The training began with a stringent hiring process that selected only a certain kind of employee. Koch Industries developed a four-part interview process that revolved around Charles Koch’s Ten Guiding Principles. Job candidates, many of them fresh out of college, were led through lengthy lists of questions that sought to determine if they would adhere to Koch’s principles. Only the select few were chosen.

“You need diversity in certain ways,” explained Randy Pohlman, who directed Koch’s human resources division until the mid-1990s. “But if you’re Koch Industries, you don’t want people who don’t believe in free markets. They’re not going to be successful there. That’s not the kind of diversity you want. . . . If you’re going to start hiring every other person as a Socialist to have nice diversity—it’s not going to work,” Pohlman said.

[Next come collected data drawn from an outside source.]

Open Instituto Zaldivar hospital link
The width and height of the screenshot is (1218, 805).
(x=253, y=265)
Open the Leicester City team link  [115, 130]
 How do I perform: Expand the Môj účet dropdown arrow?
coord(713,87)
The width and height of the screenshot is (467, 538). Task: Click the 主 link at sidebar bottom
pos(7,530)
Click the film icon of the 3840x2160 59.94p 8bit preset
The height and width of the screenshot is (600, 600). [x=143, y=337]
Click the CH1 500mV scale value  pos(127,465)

Once the free-market adherents were hired, Koch began training them immediately. The new hires were collected in groups and led down a long hallway in the basement of the Tower, to a large conference room where round tables were set up to accommodate them. Their training session began with a video address from Charles Koch, projected on a large screen. He laid out the central tenants of MBM, and emphasized the importance of learning the code. And after the video was finished, employees learned the specific codes and rules of this new way of thinking. They broke into small groups and ran through simulations where they put the principles into practice. The training sessions lasted roughly two days. Once employees were on the job, the culture and the vocabulary were reinforced daily in every meeting and conversation, to create a kind of deep muscle memory of the culture.

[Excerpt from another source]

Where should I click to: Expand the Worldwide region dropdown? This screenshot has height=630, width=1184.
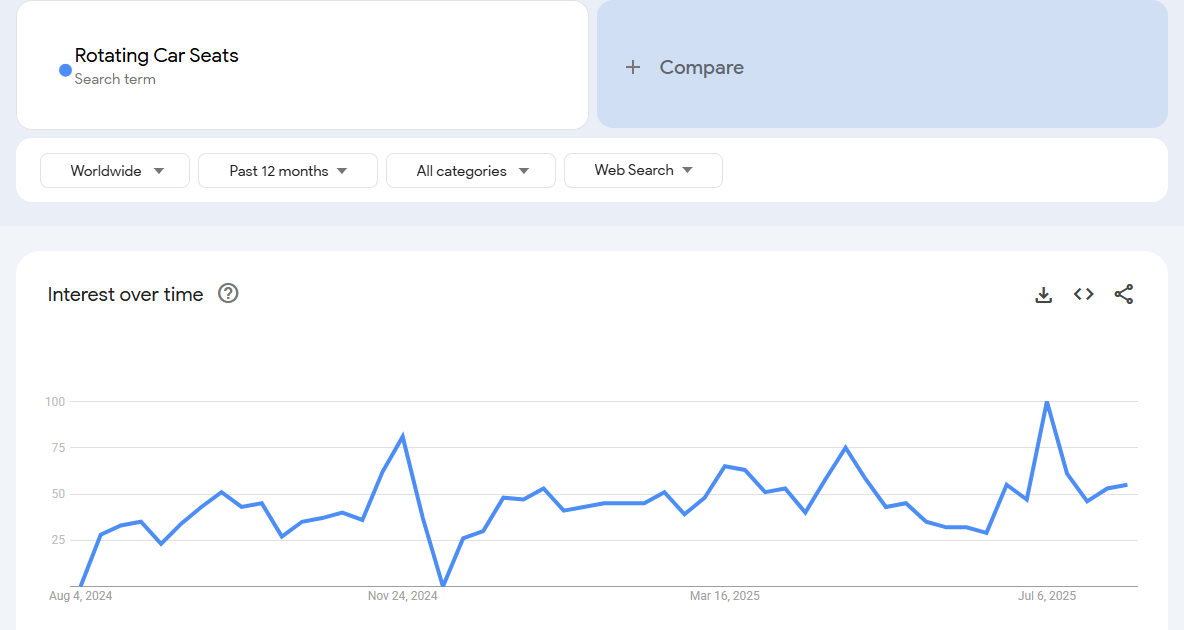115,171
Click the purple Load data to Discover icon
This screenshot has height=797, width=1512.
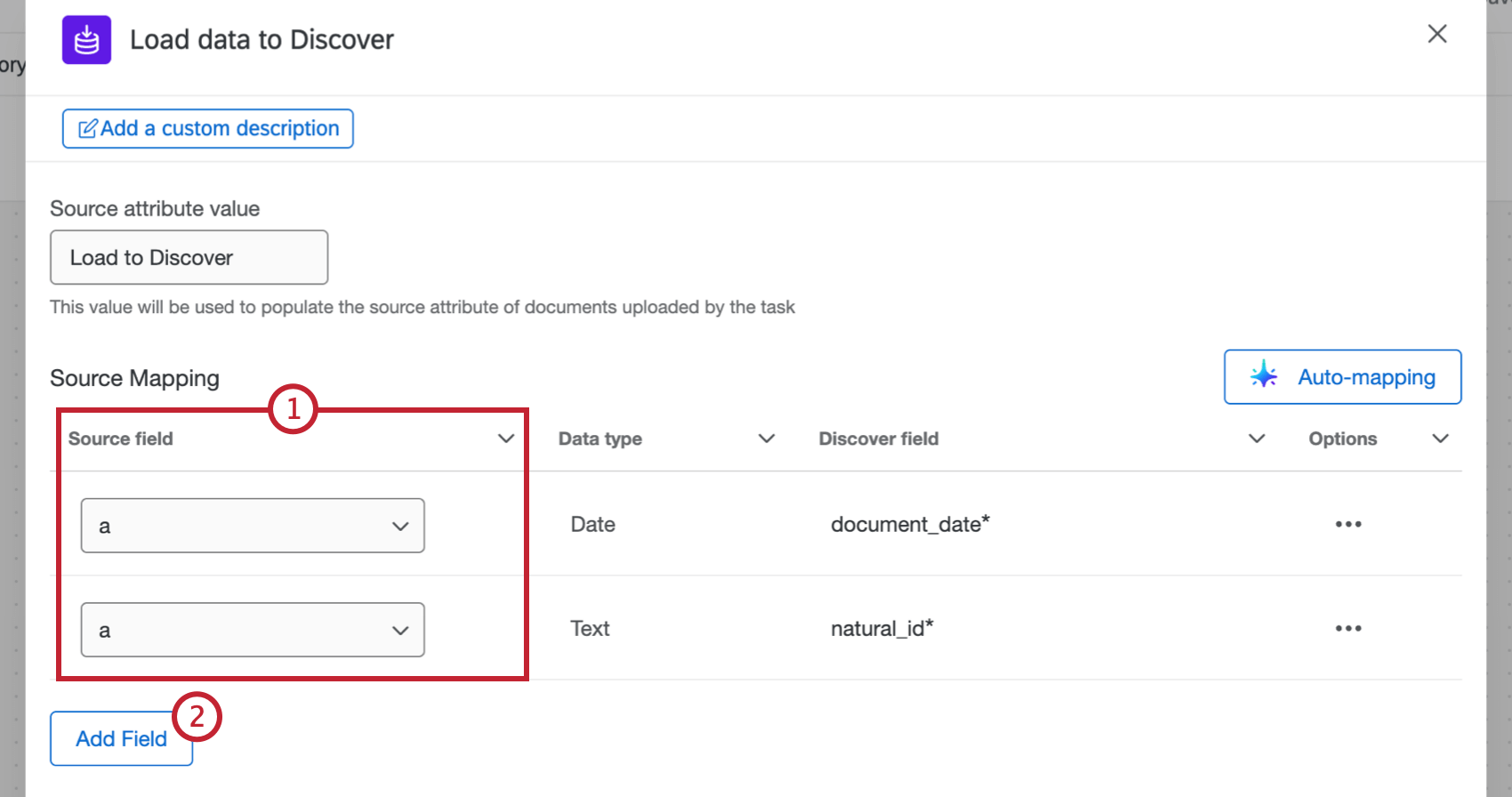point(86,40)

The unity among Koch Industries’ employees was hard to overstate, or even articulate, to outsiders. This was a cadre of people who worked for a secretive company that made the world work. They operated the mind-numbingly complex machinery that lay just beneath the surface of modern society: the pipelines, refineries, fertilizer plants, clothing factories, and trading desks. The stupendous profits that they realized from doing so only seemed to reinforce their sense of superiority over the outside world. When it came time to fight the outside world, it wasn’t done with malice or disregard. It was done with a sense of pity. People outside the Koch campus seemed misguided, uneducated, somewhat oblivious to what it took to keep the lights on. Koch Industries would patiently work to correct these problems and make the world a better place.

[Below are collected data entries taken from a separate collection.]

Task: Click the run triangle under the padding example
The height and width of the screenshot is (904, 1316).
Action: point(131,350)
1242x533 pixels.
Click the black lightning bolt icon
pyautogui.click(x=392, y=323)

One of the true believers inside Koch Industries was a young academic named Abel Winn. He had finished his graduate studies at George Mason University, home to the Mercatus Center that Charles Koch founded, and was fluent in the work of Hayek and von Mises. Winn didn’t know it at the time, but when he was invited for a job interview in Wichita, he was given a remarkable privilege. He got to interview with Charles Koch himself.